Formal discussant of this trial of MK-6482, Daniel Geynisman, MD, of Fox Chase Cancer Center, Philadelphia, was enthusiastic about this presentation. “The response rates were fabulous in this group of heavily pretreated patients,” he stated. “A total of 69% had some tumor shrinkage, 24% had an objective response, and the disease control rate was 80%. The drug helped all risk groups. The toxicity data were favorable.”

Daniel Geynisman, MD

Dr. Geynisman continued: “Of note, many side effects seen with other tyrosine kinase inhibitors were not prominent with MK-6482. Across all patients treated with hypoxia-inducible factor (HIF)-2a inhibitors, I see consistent results.”

‘Clearly a New Target’

The phase III trial that has been activated will randomly assign 736 patients with no more than three prior therapies to receive either MK-6482 or everolimus. “In this disease setting, everolimus has an objective response rate of 5% and a progression-free survival of 4.4 months. If MK-6482 performs as expected, I hope we will be able to stop this trial early and get this drug to our patients sooner,” commented Dr. Geynisman.

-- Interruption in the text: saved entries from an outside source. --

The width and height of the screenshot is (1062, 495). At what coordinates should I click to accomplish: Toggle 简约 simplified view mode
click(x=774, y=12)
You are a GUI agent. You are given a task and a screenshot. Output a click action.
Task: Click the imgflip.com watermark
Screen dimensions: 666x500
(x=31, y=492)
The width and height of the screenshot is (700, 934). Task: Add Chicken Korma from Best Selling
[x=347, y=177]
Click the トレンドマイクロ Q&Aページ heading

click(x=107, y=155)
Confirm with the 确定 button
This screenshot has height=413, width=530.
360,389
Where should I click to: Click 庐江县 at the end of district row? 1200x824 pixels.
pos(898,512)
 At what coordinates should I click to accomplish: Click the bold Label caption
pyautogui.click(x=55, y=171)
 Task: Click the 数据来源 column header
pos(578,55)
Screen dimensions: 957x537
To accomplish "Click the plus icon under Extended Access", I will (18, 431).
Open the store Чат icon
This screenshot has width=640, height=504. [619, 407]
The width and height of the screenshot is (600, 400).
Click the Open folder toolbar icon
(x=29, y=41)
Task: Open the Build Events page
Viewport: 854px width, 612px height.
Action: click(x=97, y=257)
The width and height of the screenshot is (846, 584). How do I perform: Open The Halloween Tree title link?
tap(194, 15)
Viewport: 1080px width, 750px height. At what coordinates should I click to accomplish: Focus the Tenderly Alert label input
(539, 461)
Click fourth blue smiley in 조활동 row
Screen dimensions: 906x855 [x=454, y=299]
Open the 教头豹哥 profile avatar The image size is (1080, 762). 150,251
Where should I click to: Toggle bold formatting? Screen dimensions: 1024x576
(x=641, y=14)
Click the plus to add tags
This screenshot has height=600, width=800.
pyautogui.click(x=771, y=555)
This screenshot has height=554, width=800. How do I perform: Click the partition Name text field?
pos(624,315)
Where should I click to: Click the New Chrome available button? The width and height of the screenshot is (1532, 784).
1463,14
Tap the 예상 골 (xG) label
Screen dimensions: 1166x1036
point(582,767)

“The question is why use a VEGFR inhibitor if you can inhibit tumor growth more proximally with an agent like MK-6482,” he asked. “This study will not change my practice [today], but HIF-2a is clearly a new target in clear cell renal cell carcinoma.” 

DISCLOSURE: Dr. Geynisman has served as a consultant or advisor to AstraZeneca, Eisai, Exelixis, Pfizer, and Seattle Genetics/Astellas and has received institutional research funding from Astellas Pharma, Calithera Biosciences, Genentech, and Merck.